Personal information
- Full name: Ian Burns Cromb
- Born: 25 June 1905 Christchurch, Canterbury, New Zealand
- Died: 6 March 1984 (aged 78) Christchurch, Canterbury, New Zealand
- Batting: Right-handed
- Bowling: Right-arm fast-medium, right-arm spin

International information
- National side: New Zealand (1931-1932);
- Test debut: 27 June 1931 v England
- Last Test: 4 March 1932 v South Africa

Career statistics
| Competition | Test | First-class |
| Matches | 5 | 88 |
| Runs scored | 123 | 3950 |
| Batting average | 20.50 | 29.04 |
| 100s/50s | 0/1 | 3/24 |
| Top score | 51* | 171 |
| Balls bowled | 960 | 13550 |
| Wickets | 8 | 222 |
| Bowling average | 55.25 | 27.71 |
| 5 wickets in innings | 0 | 10 |
| 10 wickets in match | 0 | 2 |
| Best bowling | 3/113 | 8/70 |
| Catches/stumpings | 1/– | 103/– |
- Source: Cricinfo, 1 April 2017

= Ian Cromb =

New Zealand cricketer

Ian Burns Cromb (25 June 1905 – 6 March 1984) was a New Zealand cricketer who played in five Tests from 1931 to 1932, including all three Tests of the 1931 tour of England.

Cromb was born in Christchurch and attended Christchurch Boys' High School. He was an all-rounder: an aggressive batsman and a fast-medium bowler in his younger days and a spin bowler later in his career. He played for Canterbury from 1929–30 to 1946–47, captaining the side from 1935–36 to 1937-38 and again from 1945–46 to 1946–47, and he also captained New Zealand in the four-match series against the visiting MCC in 1935–36. As a captain, he had a "penchant for the unexpected".

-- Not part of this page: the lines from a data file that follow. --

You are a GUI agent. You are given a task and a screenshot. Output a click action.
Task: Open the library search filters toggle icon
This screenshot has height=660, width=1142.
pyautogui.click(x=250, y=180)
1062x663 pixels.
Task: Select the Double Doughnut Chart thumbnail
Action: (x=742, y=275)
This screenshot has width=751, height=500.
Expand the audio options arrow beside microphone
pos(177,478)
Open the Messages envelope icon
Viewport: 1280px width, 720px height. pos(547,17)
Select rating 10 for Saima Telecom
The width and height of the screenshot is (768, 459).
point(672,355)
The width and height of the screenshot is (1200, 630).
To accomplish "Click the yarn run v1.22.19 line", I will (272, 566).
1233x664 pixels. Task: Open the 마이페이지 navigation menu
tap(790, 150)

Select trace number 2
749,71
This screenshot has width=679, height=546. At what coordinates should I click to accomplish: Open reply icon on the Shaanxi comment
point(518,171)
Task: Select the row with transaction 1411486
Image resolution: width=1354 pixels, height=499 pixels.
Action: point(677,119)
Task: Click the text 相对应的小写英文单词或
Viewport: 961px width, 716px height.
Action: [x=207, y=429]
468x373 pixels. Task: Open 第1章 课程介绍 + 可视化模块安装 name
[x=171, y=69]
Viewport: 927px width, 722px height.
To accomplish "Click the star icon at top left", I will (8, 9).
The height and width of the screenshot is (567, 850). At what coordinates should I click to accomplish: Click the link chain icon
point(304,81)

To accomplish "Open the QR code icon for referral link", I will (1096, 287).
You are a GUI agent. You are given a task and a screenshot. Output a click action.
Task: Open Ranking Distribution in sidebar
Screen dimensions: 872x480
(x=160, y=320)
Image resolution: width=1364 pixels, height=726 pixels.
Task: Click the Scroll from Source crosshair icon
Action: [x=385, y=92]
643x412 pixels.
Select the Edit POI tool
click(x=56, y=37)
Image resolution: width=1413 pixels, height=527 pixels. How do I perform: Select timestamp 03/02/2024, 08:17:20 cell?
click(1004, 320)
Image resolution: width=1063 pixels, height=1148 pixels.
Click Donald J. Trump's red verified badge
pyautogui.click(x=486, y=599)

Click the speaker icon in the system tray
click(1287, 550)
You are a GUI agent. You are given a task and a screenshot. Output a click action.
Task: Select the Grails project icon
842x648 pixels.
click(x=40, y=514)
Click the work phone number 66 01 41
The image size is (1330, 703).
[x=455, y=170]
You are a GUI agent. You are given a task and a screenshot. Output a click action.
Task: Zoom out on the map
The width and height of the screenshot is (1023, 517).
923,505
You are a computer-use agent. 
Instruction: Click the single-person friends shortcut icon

Cromb made his highest first-class score of 171 in Canterbury's innings victory over Wellington in the 1939–40 Plunket Shield, after taking five wickets in Wellington's first innings. His best bowling figures were 8 for 70 for the New Zealanders against Middlesex in 1931. Two weeks earlier he had taken 6 for 46 in the New Zealanders' innings victory over the MCC at Lord's. After he retired from playing he was a coach, administrator and selector. He served as president of the Canterbury Cricket Association in the 1970s.

In 1930 Cromb opened a sporting goods shop in Cashel Street, Christchurch, in partnership with his fellow Canterbury and New Zealand cricketer Bill Merritt. The shop was still operating under the same name in the 1990s.

Cromb was also a prominent golfer, winning the South Island championship and several Canterbury championships. He helped launch the career of the New Zealand champion golfer Bob Charles. Together they had a golfing tour of the United States and Great Britain between January and August 1958, Charles playing in several of the major tournaments.

Cromb married Valmai Kelly in Wellington in February 1935. She died in July 1956; they had a son and two daughters. Cromb died in a car accident in Christchurch in March 1984, aged 78.